## WORK TO COMPLETE
a. Please list every application type that the post on Windows Workflow Foundation names as an ideal example.
b. Rewrite the part of the post on Windows Workflow Foundation starting at "This type of" and ending at "whenever you need.", with "Hospital" replaced by "Clinic".

-- SELECTED EXTRACT follows --

Saturday, July 21, 2007

Introducing Windows Workflow Foundation

This is a brief post introducing Windows Workflow Foundation - We will try to introduce basic concepts and definitions. We will know also why Workflow Foundation can be useful for building large scale projects.




Workflow - Concept & Definition

First let's start by defining Workflow as a word - according to wikipedia definition: "A workflow is a reliably repeatable pattern of activity enabled by a systematic organization of resources, defined roles and mass, energy and information flows, into a work process that can be documented and learned". In workflow-based projects you have a certain flow defines a specific organization or business process. Through this flow, you can't do a certain step in this business flow without making sure that one or more pre-request steps are completed.

If you think a little about this model, you will find most of the applications you develop daily can fit in this definition. You have a certain logic and business rules you want to automate. Ideal Examples will include: Document Management Applications, Insurance/Financial Applications, Governmental Projects and Customer-Relationship Management Applications.

This type of applications have some specific characteristics. These applications has high rate/cost of change over time. Your client may come after a while saying that the flow of the application is to be modified. He needs to add another step inside the current flow which is not currently exist. He wants to remove a flow path. He wants to manage more information on his business flow.

This also make us think about the usability. You're not using the flow one time. Suppose you build an automation software for a Hospital and you still get many deals for the same industry. In most of the cases, the features will be common for the same projects in the same industry field. You may need a way to build a flow once and use it as more as you need for any kind of projects serving the Medical industry for instance. It's all about productivity. Building once and use whenever you need.


Windows Workflow Foundation

WWF - Windows Workflow Foundation - is a solution provided in .NET 3.0 to solve most of these problems. You're able to define your organization flow in a graphical way using Workflow Designer Component which can be hosted - not only on Visual Studio - but on any other hosting applications you may develop. This gives you some kind of extensibility of building your own flow and enables business administrators or manager to change the business flow even on-the-fly.

Another side of extensibility that you can build your own libraries for domain specific activities. This help in increasing your development usability and so the productivity.

-- SELECTED EXTRACT concluded --
-- DATASET RECORDS follows --

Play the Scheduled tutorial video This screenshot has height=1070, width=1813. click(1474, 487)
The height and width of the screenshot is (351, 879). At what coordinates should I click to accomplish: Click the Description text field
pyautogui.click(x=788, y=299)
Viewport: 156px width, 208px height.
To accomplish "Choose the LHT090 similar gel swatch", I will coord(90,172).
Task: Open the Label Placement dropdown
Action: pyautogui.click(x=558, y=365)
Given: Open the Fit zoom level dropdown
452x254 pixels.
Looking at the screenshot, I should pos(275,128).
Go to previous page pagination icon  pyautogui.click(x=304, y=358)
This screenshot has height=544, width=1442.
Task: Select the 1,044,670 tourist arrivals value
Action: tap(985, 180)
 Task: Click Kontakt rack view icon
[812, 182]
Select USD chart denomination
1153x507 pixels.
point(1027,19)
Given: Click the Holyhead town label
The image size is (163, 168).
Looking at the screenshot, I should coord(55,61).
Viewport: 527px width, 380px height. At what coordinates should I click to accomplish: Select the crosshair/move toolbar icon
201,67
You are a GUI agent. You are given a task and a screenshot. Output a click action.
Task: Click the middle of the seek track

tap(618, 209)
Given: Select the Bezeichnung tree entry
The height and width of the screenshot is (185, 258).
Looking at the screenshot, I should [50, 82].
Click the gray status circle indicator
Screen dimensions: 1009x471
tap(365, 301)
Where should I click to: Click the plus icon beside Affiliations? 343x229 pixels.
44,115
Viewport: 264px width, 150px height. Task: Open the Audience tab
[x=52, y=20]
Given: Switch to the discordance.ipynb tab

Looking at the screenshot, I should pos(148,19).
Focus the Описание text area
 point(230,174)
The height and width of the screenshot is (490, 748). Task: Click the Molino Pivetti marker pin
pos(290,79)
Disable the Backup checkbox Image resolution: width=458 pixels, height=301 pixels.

-- DATASET RECORDS concluded --

## ANSWERS TO THE EXERCISE
a.
Document Management Applications
Insurance/Financial Applications
Governmental Projects
Customer-Relationship Management Applications

b.
This type of applications have some specific characteristics. These applications has high rate/cost of change over time. Your client may come after a while saying that the flow of the application is to be modified. He needs to add another step inside the current flow which is not currently exist. He wants to remove a flow path. He wants to manage more information on his business flow.

This also make us think about the usability. You're not using the flow one time. Suppose you build an automation software for a Clinic and you still get many deals for the same industry. In most of the cases, the features will be common for the same projects in the same industry field. You may need a way to build a flow once and use it as more as you need for any kind of projects serving the Medical industry for instance. It's all about productivity. Building once and use whenever you need.